Form the mixed system of Graphene, ionic liquid and solvent: in described Graphene dispersion liquid, add ionic liquid, while sonic oscillation ionic liquid, itself and Graphene are reacted, form the mixed system of Graphene, ionic liquid and solvent, wherein said ionic liquid has the electron cloud structure of polarity, and described Graphene is the graphene film structure;

The rotary evaporation solvent: rotary evaporation is removed most of solvent;

7. Graphene as claimed in claim 6-ionic liquid composite material preparation method, it is characterized in that, described Graphene raw material are native graphite, and by dissolution with solvents and sonicated, described native graphite comes off and obtains the Graphene solution that exists with the single-layer graphene form of disperseing.

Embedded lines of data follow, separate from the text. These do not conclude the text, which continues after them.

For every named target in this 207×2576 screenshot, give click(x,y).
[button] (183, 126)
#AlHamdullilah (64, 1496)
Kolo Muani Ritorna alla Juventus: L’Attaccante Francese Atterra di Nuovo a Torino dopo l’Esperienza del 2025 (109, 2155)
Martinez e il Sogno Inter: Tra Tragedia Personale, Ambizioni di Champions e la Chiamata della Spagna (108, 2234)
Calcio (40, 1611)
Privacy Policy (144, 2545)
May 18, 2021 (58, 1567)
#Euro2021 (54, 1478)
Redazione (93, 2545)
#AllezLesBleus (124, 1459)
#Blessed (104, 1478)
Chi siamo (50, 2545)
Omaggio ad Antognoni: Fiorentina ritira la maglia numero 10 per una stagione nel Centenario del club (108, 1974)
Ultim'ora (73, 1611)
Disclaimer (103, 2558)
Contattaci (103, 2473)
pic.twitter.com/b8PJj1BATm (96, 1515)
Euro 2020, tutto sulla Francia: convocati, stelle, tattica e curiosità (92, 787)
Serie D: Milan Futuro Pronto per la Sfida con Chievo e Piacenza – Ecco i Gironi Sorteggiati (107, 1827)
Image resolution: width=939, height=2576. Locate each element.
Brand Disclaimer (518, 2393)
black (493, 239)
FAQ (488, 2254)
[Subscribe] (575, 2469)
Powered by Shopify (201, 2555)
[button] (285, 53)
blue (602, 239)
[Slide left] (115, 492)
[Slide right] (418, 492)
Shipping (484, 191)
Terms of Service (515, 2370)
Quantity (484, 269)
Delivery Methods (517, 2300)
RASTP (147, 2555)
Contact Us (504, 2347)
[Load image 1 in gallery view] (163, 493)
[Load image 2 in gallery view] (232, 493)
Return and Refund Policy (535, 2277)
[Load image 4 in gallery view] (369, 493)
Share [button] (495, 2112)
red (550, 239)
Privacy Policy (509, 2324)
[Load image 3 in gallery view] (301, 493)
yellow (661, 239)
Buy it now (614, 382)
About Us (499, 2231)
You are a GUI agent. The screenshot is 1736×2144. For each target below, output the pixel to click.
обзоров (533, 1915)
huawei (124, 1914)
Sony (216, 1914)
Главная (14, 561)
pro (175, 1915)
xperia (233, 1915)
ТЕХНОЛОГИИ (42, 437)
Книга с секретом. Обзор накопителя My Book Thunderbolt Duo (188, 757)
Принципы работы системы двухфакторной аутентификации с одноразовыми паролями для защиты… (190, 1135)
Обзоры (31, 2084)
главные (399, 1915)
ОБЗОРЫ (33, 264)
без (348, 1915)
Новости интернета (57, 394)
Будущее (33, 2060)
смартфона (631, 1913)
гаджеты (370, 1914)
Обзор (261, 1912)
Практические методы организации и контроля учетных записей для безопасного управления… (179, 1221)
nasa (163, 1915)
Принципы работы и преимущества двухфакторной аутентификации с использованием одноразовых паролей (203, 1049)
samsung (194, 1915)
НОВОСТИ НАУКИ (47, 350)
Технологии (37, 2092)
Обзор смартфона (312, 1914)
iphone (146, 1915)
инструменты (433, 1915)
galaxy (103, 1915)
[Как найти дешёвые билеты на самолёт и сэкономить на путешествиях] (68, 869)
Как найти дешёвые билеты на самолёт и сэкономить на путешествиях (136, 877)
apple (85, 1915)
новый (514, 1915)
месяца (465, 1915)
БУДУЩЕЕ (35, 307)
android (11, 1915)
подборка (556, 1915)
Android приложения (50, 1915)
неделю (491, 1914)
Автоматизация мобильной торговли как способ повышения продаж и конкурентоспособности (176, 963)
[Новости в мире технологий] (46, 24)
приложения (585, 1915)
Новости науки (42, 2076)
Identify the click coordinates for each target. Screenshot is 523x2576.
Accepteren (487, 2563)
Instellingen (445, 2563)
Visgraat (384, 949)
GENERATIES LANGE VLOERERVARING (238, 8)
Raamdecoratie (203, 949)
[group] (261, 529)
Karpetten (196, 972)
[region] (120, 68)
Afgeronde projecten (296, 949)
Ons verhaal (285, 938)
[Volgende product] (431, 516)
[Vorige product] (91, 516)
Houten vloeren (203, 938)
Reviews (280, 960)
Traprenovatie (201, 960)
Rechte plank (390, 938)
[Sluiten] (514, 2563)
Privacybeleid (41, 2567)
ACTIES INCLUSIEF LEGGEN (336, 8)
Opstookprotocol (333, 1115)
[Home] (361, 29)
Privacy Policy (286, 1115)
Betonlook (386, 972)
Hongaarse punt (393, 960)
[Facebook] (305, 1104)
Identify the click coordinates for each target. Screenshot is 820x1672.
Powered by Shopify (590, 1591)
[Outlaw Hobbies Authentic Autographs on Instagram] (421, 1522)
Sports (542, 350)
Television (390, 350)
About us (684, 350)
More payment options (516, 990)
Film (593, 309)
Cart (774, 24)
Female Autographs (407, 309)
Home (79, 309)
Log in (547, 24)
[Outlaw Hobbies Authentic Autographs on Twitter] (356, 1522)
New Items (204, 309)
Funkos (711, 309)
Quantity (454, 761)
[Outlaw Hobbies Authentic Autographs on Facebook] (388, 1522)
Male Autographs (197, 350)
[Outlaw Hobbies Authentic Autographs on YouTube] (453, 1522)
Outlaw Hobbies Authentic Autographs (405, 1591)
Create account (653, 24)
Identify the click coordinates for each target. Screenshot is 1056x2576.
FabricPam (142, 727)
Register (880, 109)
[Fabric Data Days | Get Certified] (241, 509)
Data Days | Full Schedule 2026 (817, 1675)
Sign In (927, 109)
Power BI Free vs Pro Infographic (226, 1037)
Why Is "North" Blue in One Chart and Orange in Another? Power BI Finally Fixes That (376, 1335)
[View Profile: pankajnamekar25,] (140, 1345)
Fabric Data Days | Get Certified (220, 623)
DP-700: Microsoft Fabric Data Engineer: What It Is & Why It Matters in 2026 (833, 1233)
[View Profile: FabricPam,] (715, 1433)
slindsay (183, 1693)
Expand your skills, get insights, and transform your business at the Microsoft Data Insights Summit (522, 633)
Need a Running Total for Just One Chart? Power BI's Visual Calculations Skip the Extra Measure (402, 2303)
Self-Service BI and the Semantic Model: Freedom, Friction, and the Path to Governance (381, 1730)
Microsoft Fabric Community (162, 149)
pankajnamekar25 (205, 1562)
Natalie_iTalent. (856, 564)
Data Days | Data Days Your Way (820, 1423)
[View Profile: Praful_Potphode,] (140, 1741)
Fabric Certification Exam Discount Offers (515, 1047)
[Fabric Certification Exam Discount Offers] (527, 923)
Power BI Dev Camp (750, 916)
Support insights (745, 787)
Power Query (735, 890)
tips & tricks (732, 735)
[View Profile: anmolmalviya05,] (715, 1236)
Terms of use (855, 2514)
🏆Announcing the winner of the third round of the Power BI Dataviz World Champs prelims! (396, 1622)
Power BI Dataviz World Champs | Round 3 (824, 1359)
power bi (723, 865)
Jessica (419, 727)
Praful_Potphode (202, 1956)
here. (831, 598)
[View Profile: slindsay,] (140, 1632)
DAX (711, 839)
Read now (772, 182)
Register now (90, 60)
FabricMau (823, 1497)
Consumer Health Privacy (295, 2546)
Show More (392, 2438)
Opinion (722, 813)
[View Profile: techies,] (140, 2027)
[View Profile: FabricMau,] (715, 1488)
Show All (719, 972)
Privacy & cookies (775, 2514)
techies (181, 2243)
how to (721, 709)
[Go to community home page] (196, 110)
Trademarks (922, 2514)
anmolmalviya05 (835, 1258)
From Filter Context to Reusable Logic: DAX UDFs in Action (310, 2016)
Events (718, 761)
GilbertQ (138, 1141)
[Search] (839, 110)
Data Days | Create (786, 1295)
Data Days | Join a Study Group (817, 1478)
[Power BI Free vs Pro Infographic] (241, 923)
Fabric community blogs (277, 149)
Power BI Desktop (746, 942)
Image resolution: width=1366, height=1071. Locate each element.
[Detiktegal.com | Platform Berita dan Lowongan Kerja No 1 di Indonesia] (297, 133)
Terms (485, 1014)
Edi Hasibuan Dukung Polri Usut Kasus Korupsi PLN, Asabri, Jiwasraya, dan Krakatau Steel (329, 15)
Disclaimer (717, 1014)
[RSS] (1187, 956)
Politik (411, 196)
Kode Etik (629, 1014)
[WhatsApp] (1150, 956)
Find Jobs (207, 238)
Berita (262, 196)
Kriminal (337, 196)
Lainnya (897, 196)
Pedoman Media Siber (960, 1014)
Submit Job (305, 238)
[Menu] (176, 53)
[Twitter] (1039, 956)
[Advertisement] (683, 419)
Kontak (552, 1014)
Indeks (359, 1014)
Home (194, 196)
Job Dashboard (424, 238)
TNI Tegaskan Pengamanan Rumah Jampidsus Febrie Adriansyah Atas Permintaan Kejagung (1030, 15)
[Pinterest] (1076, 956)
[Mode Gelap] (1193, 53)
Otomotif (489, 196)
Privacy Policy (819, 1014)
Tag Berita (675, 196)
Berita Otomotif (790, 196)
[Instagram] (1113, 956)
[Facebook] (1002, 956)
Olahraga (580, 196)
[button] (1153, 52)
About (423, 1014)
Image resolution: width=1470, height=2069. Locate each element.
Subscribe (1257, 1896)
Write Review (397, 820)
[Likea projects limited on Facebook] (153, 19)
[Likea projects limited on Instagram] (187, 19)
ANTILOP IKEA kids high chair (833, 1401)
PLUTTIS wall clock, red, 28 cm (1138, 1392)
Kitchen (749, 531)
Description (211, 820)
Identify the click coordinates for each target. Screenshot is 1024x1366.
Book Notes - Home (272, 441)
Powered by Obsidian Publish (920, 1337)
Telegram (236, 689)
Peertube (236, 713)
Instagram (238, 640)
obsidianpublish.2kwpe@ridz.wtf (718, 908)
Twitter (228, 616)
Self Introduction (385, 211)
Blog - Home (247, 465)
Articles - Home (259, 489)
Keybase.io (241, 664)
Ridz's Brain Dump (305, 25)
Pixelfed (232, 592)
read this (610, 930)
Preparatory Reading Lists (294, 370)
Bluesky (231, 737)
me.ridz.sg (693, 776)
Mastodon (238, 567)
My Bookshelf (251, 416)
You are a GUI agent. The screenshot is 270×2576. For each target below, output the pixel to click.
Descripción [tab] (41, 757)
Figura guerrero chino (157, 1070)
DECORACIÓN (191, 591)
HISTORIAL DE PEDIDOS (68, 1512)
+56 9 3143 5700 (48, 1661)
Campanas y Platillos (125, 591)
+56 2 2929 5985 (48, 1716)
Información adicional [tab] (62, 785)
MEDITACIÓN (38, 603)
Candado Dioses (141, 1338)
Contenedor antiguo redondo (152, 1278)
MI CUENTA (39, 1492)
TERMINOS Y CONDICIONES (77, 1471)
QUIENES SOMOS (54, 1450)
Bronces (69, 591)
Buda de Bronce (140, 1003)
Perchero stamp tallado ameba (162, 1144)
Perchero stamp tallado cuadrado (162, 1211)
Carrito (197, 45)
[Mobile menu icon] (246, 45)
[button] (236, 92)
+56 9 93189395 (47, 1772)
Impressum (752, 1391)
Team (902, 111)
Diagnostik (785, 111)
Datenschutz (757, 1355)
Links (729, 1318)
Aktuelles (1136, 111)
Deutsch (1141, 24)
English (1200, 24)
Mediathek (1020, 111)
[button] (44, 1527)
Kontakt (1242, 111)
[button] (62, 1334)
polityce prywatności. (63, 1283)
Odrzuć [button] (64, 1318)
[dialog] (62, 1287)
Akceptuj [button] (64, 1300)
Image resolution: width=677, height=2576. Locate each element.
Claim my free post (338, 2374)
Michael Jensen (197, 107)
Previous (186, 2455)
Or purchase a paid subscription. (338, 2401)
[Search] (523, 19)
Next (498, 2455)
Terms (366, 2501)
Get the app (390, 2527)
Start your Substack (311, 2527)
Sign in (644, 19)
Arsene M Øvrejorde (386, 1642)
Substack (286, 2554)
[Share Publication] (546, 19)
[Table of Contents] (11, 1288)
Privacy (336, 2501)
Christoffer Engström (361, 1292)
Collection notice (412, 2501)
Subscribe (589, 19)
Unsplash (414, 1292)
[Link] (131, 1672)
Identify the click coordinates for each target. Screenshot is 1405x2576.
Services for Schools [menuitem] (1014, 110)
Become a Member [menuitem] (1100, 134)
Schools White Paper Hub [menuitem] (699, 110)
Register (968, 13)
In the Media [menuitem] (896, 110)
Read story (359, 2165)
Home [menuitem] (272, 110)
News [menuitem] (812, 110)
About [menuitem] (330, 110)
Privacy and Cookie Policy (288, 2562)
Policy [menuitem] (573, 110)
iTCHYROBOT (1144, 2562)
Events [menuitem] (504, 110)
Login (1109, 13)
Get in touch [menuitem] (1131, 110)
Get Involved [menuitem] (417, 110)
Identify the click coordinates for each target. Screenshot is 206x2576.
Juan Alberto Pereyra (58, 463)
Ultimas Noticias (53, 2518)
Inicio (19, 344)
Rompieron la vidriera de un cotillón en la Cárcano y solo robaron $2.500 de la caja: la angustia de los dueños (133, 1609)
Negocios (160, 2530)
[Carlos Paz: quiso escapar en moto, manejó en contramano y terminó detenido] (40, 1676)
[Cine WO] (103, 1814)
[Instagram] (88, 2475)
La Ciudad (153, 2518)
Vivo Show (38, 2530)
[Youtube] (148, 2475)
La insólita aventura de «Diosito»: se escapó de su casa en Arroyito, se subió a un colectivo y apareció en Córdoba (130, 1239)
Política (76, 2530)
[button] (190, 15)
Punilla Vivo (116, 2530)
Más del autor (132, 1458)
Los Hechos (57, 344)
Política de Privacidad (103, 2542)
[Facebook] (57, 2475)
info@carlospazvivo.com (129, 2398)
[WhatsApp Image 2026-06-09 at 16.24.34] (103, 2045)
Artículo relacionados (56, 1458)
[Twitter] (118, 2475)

8. Graphene as claimed in claim 6-ionic liquid composite material preparation method, it is characterized in that described ionic liquid comprises the imidazole radicals tetrafluoroborate, the imidazole radicals hexafluorophosphate, the inferior amidic-salt of imidazole radicals two trifluoromethane sulfonic acids, the pyrrole radicals borofluoride, the pyrrole radicals hexafluorophosphate, the inferior amidic-salt of pyrrole radicals two trifluoromethane sulfonic acids, methoxy ethyl group tetrafluoroborate, the inferior amidic-salt of methoxy ethyl group two trifluoromethane sulfonic acids, imidazole radicals hexafluoro tantalates, imidazole radicals tetrafluoro niobates, imidazole radicals three fluoro sulfonates, imidazole radicals two (fluoroform sulfone) acid imide, at least a in two fluoroform sulfimide lithiums.

9. Graphene as claimed in claim 6-ionic liquid composite material preparation method is characterized in that, described solvent comprise aromatic hydrocarbons, the perfluor of perfluor arene derivatives, contain pyridine compounds, contain at least a in the phenyl compound.

10. Graphene as claimed in claim 6-ionic liquid composite material preparation method, it is characterized in that described solvent comprises that hexafluoro benzene, octafluoro toluene, five fluoridizes benzene acetonitrile, five and fluoridize at least a in pyridine, nitropyridine, phenylamino, the nitroanilines.